**Records shown**
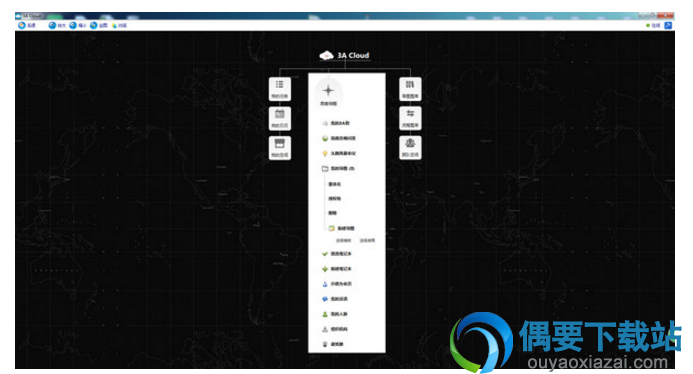The height and width of the screenshot is (374, 693).
Task: Click the zoom in toolbar button
Action: tap(57, 25)
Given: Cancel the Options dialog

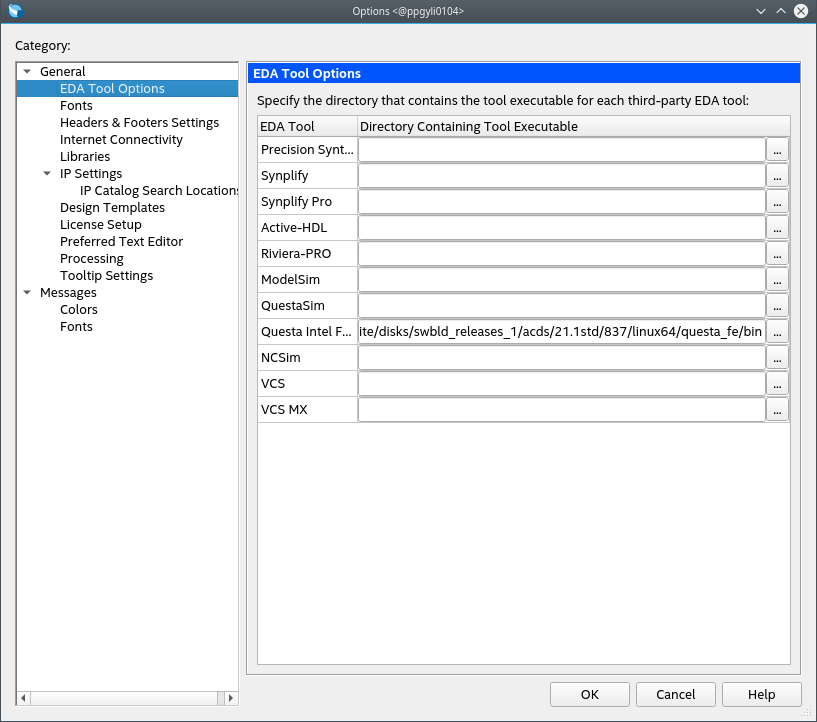Looking at the screenshot, I should (x=675, y=694).
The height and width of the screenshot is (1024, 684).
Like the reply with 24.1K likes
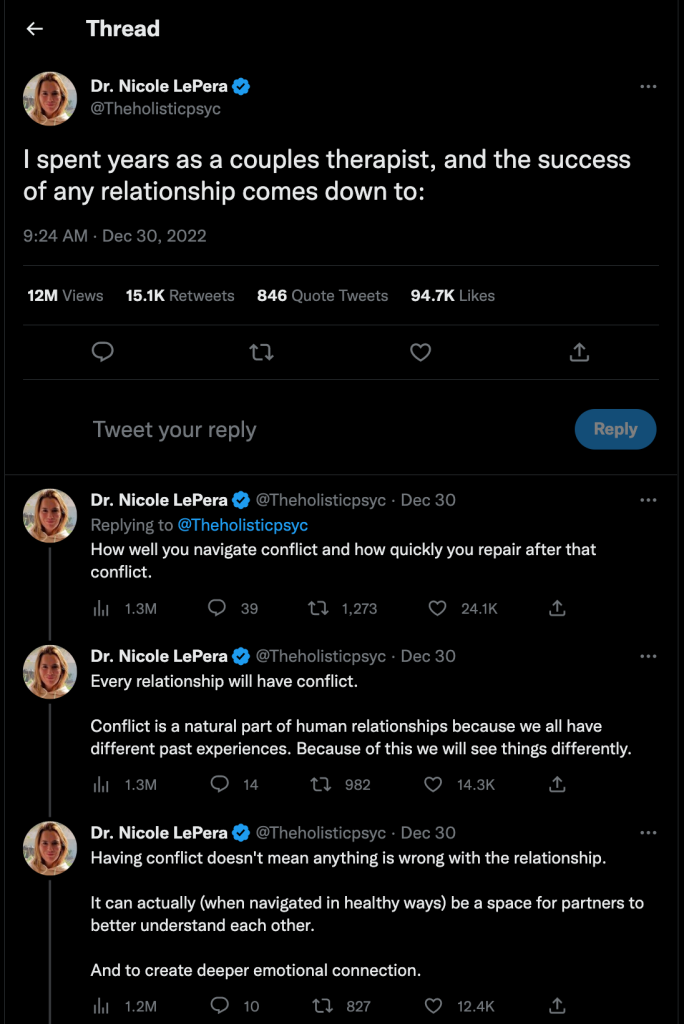click(x=436, y=608)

**What this task involves**
Output nothing except the lines from the one containing "Given: Cancel the Options dialog" through the final line of the entries, repeated exactly and free of pictures.

**Answer for this exercise**
Given: Cancel the Options dialog

Looking at the screenshot, I should (x=675, y=694).
The height and width of the screenshot is (1024, 684).
Like the reply with 24.1K likes
click(x=436, y=608)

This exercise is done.